There is no longer a phaseout of personal exemptions. Before 2010, taxpayers with income over certain amounts were subject to phaseout of their personal exemptions. However, under the 2010 Tax Relief Act, personal exemptions are not reduced. This will last through 2012.
The 2010 Tax Relief Act extends the $1,000 child tax credit for two years, through December 31, 2012.
The enhanced dependent care credit is available through 2012. For 2010, the maximum dependent care credit is $1,050 for one qualifying individual and $2,100 for more than one qualifying individual.
The new law extends the American Opportunity Tax Credit. A maximum credit of $2,500 a year may be claimed for each eligible student attending his or her first four years of college. You need to pay tuition and fees of $4,000 or more to get the maximum credit for your dependent student. To qualify for the credit, your student must be attending an accredited college or university at least half time.
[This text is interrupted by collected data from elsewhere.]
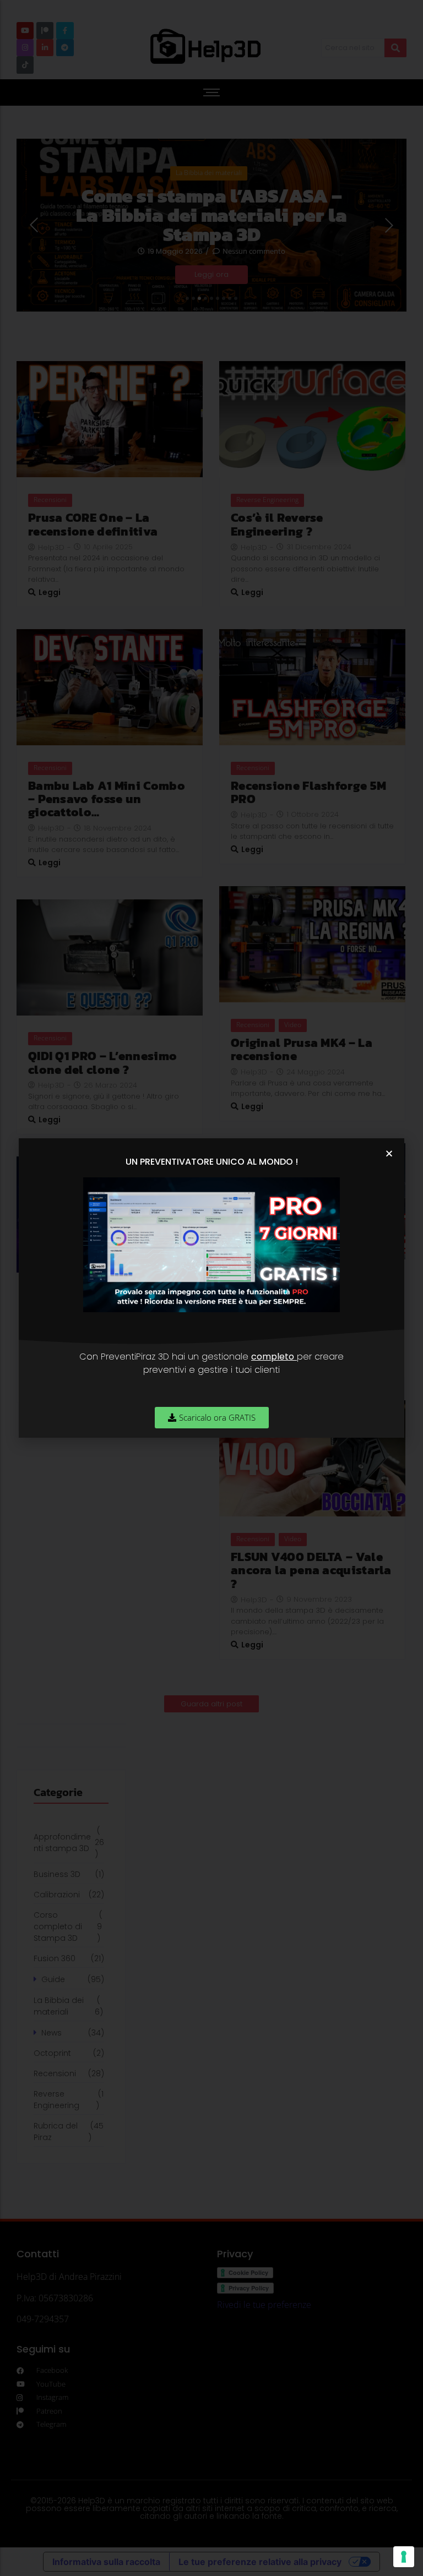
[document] (211, 1288)
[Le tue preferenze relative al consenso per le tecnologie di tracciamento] (403, 2556)
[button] (389, 1153)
Taxpayers will also continue to benefit from the $2,500 student loan interest deduction through 2012.
The 2010 Tax Relief extends through 2011 the credit for expenses for qualified energy efficiency improvements and property, such as furnaces, water heaters, insulation materials, exterior windows, skylights, doors, and other items. However, the law limits the deduction to a lifetime maximum credit of $500 and only $200 for windows. Therefore, this credit is unlikely to benefit you if you took advantage of the credit in the past.
The AMT (alternate minimum tax) was adjusted for tax years 2010 and 2011 to minimize its impact on middle class famalies. Congress increased the exemption amounts for 2010 to $47,450 for single individuals, $72,450 for married couples and surviving spouses,and $36,225 for married individuals filing a separate return.